Source material —

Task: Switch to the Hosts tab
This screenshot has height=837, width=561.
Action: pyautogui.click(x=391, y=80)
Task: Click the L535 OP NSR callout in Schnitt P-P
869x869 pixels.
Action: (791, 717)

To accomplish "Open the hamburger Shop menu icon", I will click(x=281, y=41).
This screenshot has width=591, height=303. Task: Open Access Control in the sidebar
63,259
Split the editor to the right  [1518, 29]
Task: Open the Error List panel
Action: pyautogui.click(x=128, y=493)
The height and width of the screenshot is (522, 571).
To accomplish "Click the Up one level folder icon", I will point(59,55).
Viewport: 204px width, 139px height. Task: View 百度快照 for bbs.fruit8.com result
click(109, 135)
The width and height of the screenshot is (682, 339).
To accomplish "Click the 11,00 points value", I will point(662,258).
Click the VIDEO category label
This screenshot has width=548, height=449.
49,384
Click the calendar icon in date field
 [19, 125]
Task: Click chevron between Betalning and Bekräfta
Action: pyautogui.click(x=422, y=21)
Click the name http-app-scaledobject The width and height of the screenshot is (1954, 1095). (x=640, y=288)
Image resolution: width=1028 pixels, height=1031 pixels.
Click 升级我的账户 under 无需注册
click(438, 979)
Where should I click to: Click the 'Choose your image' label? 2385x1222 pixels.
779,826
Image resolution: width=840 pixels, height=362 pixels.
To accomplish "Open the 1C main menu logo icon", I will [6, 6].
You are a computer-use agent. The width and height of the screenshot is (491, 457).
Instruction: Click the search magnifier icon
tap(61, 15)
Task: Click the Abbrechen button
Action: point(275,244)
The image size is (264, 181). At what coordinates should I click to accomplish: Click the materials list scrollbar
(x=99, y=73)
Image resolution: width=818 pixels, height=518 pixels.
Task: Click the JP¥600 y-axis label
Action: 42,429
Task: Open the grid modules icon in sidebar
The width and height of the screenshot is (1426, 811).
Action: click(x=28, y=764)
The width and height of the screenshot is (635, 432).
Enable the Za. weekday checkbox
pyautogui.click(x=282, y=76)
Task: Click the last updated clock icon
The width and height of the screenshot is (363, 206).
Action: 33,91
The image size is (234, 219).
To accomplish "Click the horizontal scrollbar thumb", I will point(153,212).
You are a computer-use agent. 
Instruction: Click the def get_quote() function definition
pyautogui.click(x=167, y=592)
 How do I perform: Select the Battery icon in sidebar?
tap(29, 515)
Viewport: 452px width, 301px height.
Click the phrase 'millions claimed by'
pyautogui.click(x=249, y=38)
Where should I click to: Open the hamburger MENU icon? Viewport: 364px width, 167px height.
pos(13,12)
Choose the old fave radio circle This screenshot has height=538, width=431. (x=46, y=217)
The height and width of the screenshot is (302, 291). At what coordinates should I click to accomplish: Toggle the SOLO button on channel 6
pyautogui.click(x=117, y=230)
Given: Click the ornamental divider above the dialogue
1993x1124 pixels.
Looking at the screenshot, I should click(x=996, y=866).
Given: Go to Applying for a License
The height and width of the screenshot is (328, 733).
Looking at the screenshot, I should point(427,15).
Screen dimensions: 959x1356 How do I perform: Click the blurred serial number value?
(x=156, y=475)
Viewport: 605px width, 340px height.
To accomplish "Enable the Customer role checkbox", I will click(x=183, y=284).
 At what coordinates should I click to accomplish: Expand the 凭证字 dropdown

Task brief — Can you reproduce the entries word for word, from their first line through the line containing "will click(x=281, y=41).", with both of those lines included?

Exercise answer —
Task: Switch to the Hosts tab
This screenshot has height=837, width=561.
Action: pyautogui.click(x=391, y=80)
Task: Click the L535 OP NSR callout in Schnitt P-P
869x869 pixels.
Action: (791, 717)

To accomplish "Open the hamburger Shop menu icon", I will click(x=281, y=41).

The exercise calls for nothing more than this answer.